O ABA está envolvido em processos de desenvolvimento de respostas lentas (ex: maturação de sementes) bem como efeitos fisiológicos de respostas rápidas (ex: fechamento estomático). Os processos de respostas lentas inevitavelmente envolvem mudanças no padrão da expressão gênica. O ABA atua induzindo os genes do tipo ABRE (elementos de resposta ao ácido abscísico) e reprimindo os genes do tipo GARE (elementos de resposta às giberelinas) Enquanto as respostas fisiológicas rápidas envolvem, freqüentemente, alterações no fluxo de íons através das membranas da célula. 
As vias de transdução de sinal, as quais amplificam o sinal primário gerado quando o hormônio se liga ao receptor, são requeridas em todas as respostas relacionadas com o ABA, tanto as lentas como as rápidas. 
Embora o ABA possa interagir diretamente com fosfolipídios de membrana, é amplamente aceito que o receptor de ABA é uma proteína. 
No entanto, até o momento a proteína receptora do ABA não foi identificada. 
Alguns experimentos têm sido realizados para determinar se o hormônio deve entrar na célula para ser efetivo ou se ele pode agir externamente ligando-se ao receptor na superfície externa da célula (plasmalema). Alguns resultados indicam que o receptor se encontra na superfície externa da célula, mais ainda existem controvérsias. O efeito mais bem conhecido do ABA é a promoção do fechamento estomático. Em geral, a resposta das células-guarda ao ABA parece ser regulada por mais de uma via de transdução de sinal. Uma vez ligado ao receptor, o complexo ABA/receptor aciona três sinais distintos: aumento na concentração de Ca2+ citosólico, aumento na concentração de Inositol 1,4,5-trifosfato (IP3) e variação do pH do citosol. 
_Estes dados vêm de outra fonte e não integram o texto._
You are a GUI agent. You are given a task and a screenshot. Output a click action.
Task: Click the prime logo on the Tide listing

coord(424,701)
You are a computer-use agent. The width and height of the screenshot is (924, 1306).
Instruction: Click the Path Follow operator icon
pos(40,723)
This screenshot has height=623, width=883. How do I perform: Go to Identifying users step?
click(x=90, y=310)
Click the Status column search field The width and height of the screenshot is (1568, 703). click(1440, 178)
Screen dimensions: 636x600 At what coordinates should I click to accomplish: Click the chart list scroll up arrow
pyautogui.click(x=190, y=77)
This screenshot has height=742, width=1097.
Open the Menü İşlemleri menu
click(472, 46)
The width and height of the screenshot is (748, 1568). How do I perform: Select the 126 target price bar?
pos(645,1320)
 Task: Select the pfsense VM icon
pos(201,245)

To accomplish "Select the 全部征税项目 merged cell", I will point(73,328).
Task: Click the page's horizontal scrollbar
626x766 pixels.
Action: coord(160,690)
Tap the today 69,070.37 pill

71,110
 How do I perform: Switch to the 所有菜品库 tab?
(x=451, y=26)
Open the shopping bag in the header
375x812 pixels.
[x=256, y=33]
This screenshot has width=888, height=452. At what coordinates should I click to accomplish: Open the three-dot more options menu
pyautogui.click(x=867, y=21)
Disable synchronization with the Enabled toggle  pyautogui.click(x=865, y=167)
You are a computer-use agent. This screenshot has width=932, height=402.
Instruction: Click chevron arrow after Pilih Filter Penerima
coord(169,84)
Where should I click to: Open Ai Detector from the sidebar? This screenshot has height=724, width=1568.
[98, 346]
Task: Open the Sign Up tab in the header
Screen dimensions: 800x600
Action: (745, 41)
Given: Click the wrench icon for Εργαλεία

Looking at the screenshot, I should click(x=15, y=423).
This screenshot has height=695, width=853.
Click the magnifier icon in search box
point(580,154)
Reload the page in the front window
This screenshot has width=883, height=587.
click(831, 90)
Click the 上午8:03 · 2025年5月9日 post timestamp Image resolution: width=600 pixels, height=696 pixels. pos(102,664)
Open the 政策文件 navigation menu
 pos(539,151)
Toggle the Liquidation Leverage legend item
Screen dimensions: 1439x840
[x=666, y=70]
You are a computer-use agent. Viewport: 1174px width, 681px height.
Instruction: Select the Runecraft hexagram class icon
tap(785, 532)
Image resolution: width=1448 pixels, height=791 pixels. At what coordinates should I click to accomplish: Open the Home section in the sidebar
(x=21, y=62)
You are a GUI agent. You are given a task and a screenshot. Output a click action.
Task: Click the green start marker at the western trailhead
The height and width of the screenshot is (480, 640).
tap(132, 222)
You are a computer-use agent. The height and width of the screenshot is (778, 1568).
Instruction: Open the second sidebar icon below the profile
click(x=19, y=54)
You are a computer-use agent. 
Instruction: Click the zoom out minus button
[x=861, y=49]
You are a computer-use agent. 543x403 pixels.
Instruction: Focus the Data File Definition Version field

Observe a seguinte seqüência: 
O complexo do ABA/receptor (1) ativa canais de Ca2+ na membrana celular (2), favorecendo a absorção de cálcio pelas células-guardas; O complexo do ABA/receptor ativa canais de efluxo de cloreto (3), promovendo sua saída das células-guardas; O complexo do ABA/receptor também ativa uma proteína G, a qual provoca um aumento nos níveis de IP3 (4). O aumento nos níveis de IP3 provoca a liberação do Ca2+ do vacúolo (5), mediante à ativação de canais de cálcio no tonoplasto (membrana do vacúolo); Assim, o aumento na concentração de Ca2+ citosólico deve-se à absorção via canais ativados por ABA (na membrana plasmática) e da liberação de Ca2+ dos compartimentos internos (vacúolos, RE e mitocôndrias); O aumento na concentração de Ca2+ citosólico estimula a abertura de canais de efluxo de ânions (Cl- ) e inibe a abertura de canais de influxo de K+ (6); O complexo do ABA/receptor também provoca o aumento no pH citosólico (7), o qual ativa os canais de efluxo de K+ (8), que promovem a saída de K+ das células-guardas para as células epidérmicas adjacentes e inibem a atividade ATPásica da menbrana plamática; O íon K+ também deixa a célula em resposta à despolarização da membrana causada pelo efluxo de Cl- ; A saída dos íons leva a um aumento no Ψs e, consequentemente, no Ψw das célulasguardas. Com isso, a célula-guarda perde água para a sua vizinhança e, consequentemente, ocorre diminuição da sua turgescência e, finalmente, o estômato fecha. 

Referências:

FERRI, M.G. Fisiologia Vegetal. Volume II. São Paulo: EDUSP, 1979.
RAVEN, P.H.; EVERT, R.F.; EICHHORN, S.E. Biologia Vegetal. Rio de Janeiro: Guanabara-Koogan, 6º ed. 2001.
TAIZ, L; ZEIGER, E. Fisiologia Vegetal. 3º edição. Artmed, 2003.